Return every line from the one with "Given: Click the words of its in post" through the one with "This screenshot has height=784, width=1529.", inclusive, exactly as it appears below.

BEGIN

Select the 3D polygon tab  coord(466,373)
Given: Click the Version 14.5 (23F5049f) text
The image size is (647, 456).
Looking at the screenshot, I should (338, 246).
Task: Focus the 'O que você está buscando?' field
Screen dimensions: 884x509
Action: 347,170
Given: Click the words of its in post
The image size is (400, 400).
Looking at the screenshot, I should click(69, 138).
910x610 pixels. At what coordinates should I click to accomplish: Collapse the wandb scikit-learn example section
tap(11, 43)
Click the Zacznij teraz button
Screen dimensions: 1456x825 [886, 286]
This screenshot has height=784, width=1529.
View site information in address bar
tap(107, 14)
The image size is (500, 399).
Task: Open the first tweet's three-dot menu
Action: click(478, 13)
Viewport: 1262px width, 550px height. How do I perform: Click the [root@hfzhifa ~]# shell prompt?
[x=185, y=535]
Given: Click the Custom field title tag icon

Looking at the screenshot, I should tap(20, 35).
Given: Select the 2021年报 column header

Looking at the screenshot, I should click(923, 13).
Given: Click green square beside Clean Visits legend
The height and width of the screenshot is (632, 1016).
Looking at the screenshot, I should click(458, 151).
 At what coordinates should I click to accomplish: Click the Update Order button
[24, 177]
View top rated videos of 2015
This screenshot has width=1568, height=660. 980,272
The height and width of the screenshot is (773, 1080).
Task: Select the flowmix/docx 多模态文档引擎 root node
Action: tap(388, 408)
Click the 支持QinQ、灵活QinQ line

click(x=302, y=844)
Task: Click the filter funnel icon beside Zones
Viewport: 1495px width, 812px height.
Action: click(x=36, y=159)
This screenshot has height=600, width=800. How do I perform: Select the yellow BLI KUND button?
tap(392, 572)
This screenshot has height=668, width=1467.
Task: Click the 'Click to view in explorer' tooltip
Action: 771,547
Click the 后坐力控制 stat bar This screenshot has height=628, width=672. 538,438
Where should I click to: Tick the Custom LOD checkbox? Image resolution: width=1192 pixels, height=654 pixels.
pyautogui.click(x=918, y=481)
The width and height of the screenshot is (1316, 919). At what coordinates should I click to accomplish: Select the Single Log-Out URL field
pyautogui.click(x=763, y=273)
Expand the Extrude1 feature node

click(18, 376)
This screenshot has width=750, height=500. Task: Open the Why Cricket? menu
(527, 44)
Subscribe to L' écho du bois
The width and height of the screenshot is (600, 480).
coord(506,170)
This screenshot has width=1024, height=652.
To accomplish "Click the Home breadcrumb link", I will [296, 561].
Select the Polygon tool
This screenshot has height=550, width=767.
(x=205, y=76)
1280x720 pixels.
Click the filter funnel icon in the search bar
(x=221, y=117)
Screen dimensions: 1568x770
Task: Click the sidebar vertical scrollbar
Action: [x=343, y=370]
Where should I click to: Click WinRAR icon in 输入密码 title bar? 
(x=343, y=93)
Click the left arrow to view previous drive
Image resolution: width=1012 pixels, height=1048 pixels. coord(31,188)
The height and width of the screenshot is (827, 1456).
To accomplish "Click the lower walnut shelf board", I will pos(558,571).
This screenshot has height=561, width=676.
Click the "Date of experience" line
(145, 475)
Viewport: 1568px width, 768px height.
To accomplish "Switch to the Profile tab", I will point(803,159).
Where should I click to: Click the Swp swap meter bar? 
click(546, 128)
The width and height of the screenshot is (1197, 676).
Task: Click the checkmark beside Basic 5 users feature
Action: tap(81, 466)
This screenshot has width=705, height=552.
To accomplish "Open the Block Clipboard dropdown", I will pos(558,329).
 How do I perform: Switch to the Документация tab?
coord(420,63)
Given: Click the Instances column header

END

FINISHED TASK:
Given: Click the words of its in post
The image size is (400, 400).
Looking at the screenshot, I should click(69, 138).
910x610 pixels. At what coordinates should I click to accomplish: Collapse the wandb scikit-learn example section
tap(11, 43)
Click the Zacznij teraz button
Screen dimensions: 1456x825 [886, 286]
This screenshot has height=784, width=1529.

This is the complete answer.